There were talks in New York at the end of February 1982 which seemed to go well. But then the Argentinian line hardened abruptly. With hindsight this was a turning point. But it is important to remember how much aggressive rhetoric there had been in the past, none of it coming to anything. Moreover, based on past experience our view was that Argentina was likely to follow a policy of progressively escalating the dispute, starting with diplomatic and economic pressures. Contrary to what was said at the time, we had no intelligence until almost the last moment that Argentina was about to launch a full-scale invasion. Nor did the Americans: Al Haig later told me that they had known even less than we had.

A factor in all this was the American Administration’s policy of strengthening ties with Argentina as part of its strategy of resisting Cuban-based communist influence in Central and South America, and the Argentinians had gained a wildly exaggerated idea of their importance to the United States. They convinced themselves on the eve of the invasion that they need not take seriously American warnings against military action, and became more intransigent when diplomatic pressure was applied on them afterwards to withdraw.

Could they have been deterred? In order to take action to deter Argentina militarily, given the vast distance between Britain and the Falklands, we would have had to have some three weeks’ notice. Further, to send down a force of insufficient size would have been to subject it to intolerable risk.

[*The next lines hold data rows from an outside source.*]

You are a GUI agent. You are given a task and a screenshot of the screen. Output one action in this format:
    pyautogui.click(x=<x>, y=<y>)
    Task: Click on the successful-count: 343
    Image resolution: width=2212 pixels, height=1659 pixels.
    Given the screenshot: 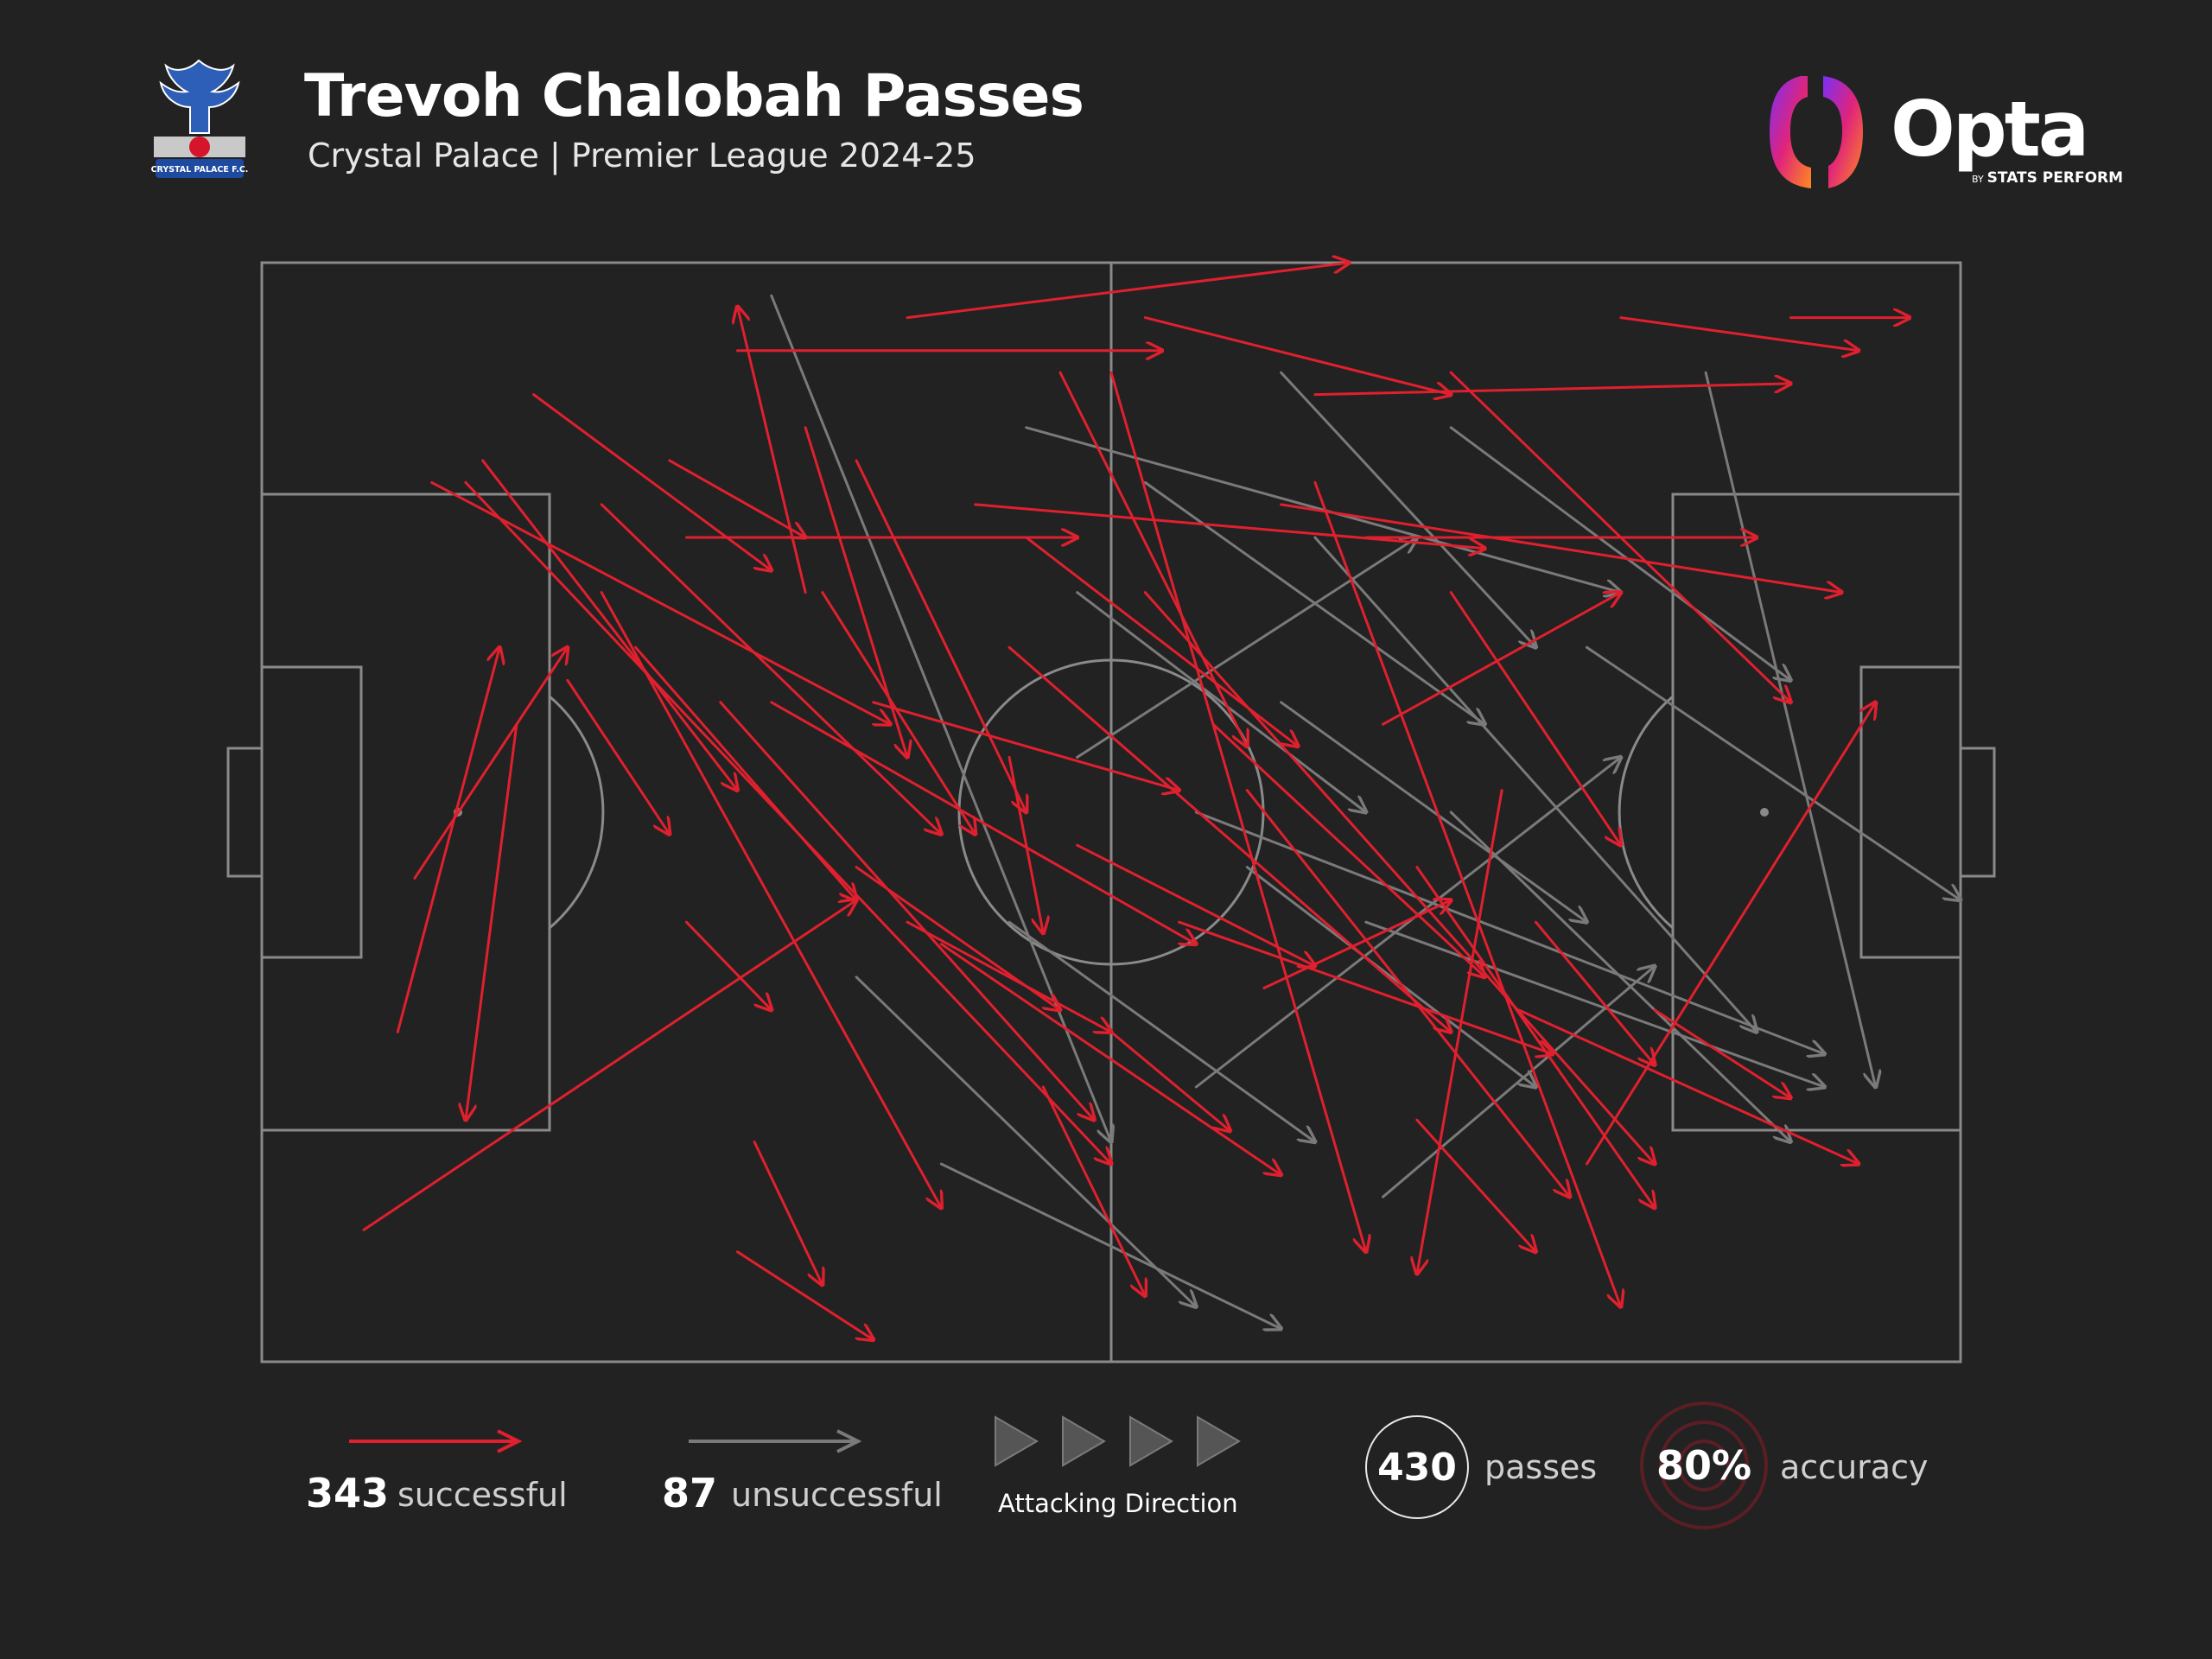 What is the action you would take?
    pyautogui.click(x=348, y=1493)
    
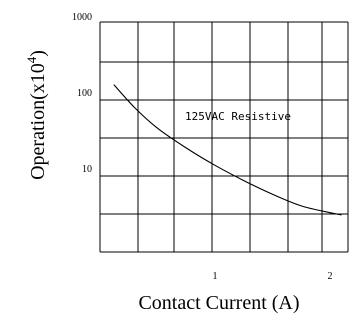 This screenshot has height=325, width=362. What do you see at coordinates (32, 60) in the screenshot?
I see `y-axis-title-exponent: 4` at bounding box center [32, 60].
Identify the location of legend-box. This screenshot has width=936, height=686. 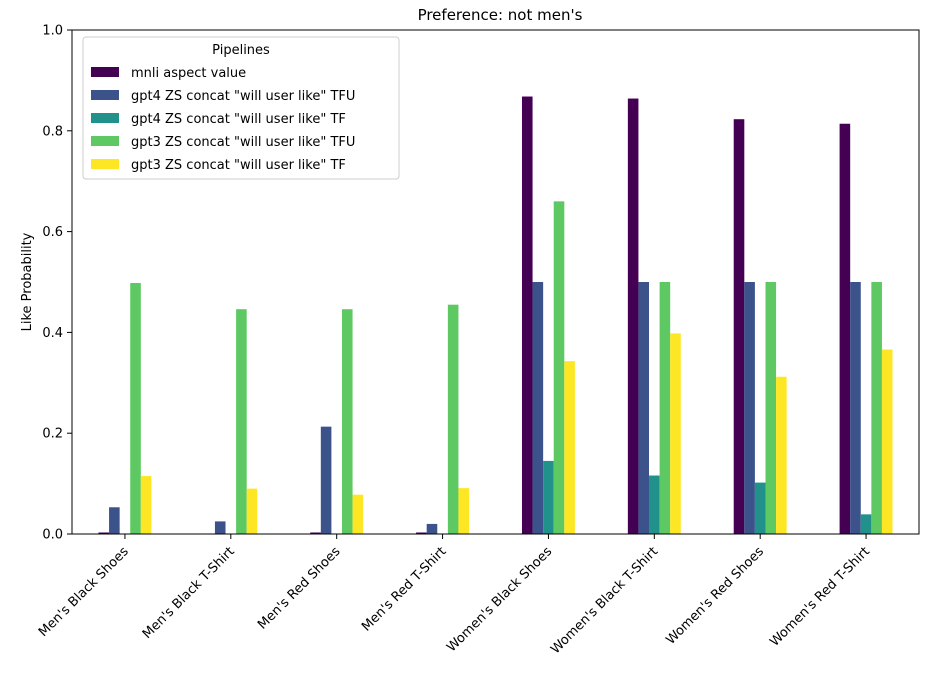
(241, 108).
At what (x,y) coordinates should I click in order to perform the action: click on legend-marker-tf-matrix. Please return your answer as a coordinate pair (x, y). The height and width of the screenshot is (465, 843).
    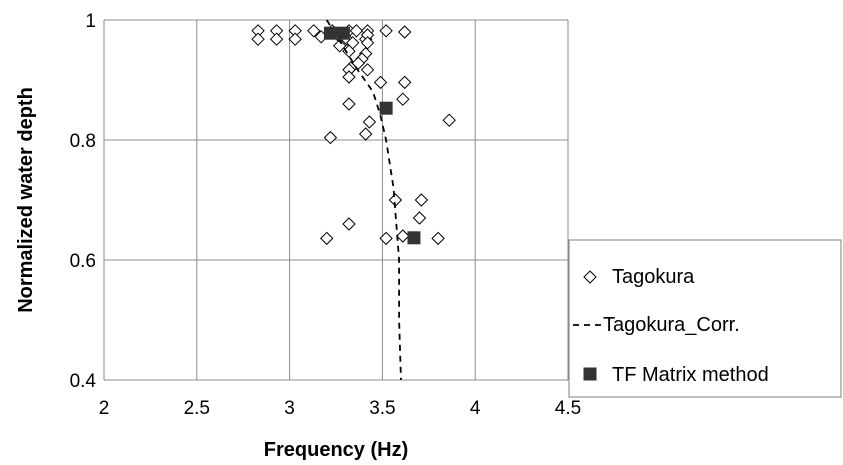
    Looking at the image, I should click on (590, 374).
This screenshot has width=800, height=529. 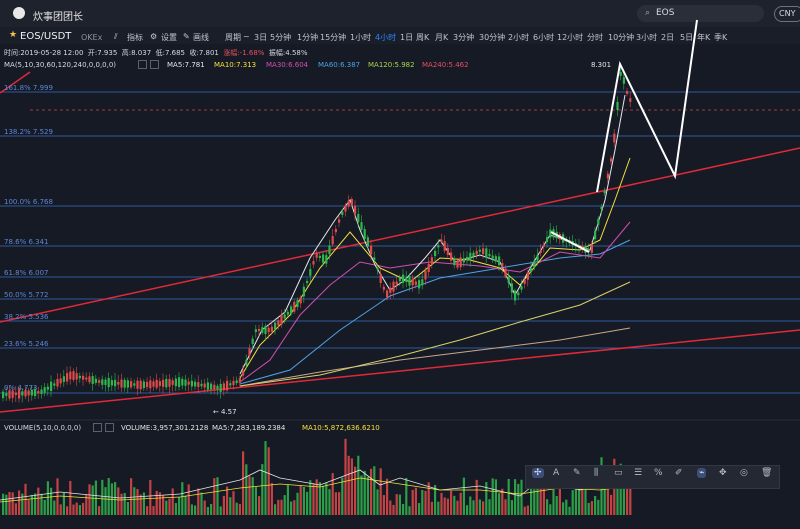 What do you see at coordinates (702, 473) in the screenshot?
I see `magnet-tool-icon: ⌁` at bounding box center [702, 473].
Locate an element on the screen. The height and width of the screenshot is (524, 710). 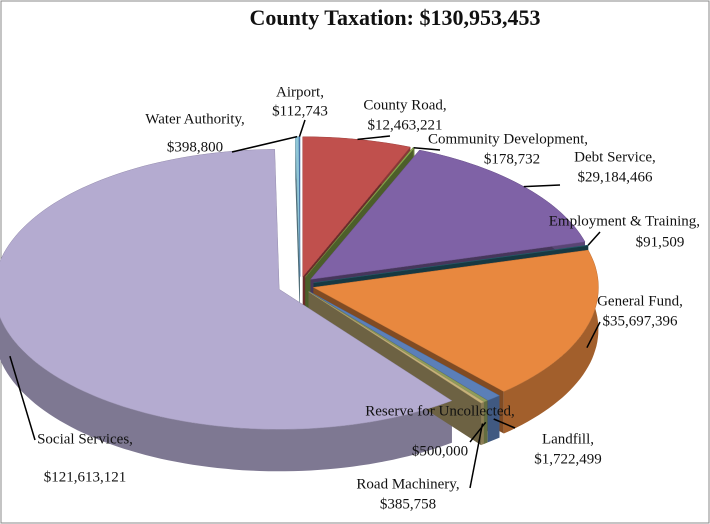
chart-title: County Taxation: $130,953,453 is located at coordinates (396, 18).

Certainly, the presence of HMS Endurance – the lightly armed patrol vessel which was due to be withdrawn – was a military irrelevance. It would neither deter nor repel any planned invasion. (Indeed, when the invasion occurred I was very glad that the ship was at sea and not in Port Stanley: if she had been, she would have been captured or blown out of the water.) Most important perhaps is that nothing would have more reliably precipitated a full-scale invasion, if something less had been planned, than if we had started military preparations on the scale required to send an effective deterrent. Of course with the benefit of hindsight, we would always like to have acted differently. So would the Argentinians. This was the main conclusion of the Committee of Inquiry, chaired by Lord Franks, which we set up to examine the way we had handled the dispute in the run-up to the invasion. The committee had unprecedented access to government papers, including those of the intelligence services. Its report ends with the words: ‘We would not be justified in attaching any criticism or blame to the present Government for the Argentine Junta’s decision to commit its act of unprovoked aggression in the invasion of the Falkland Islands on 2 April 1982.’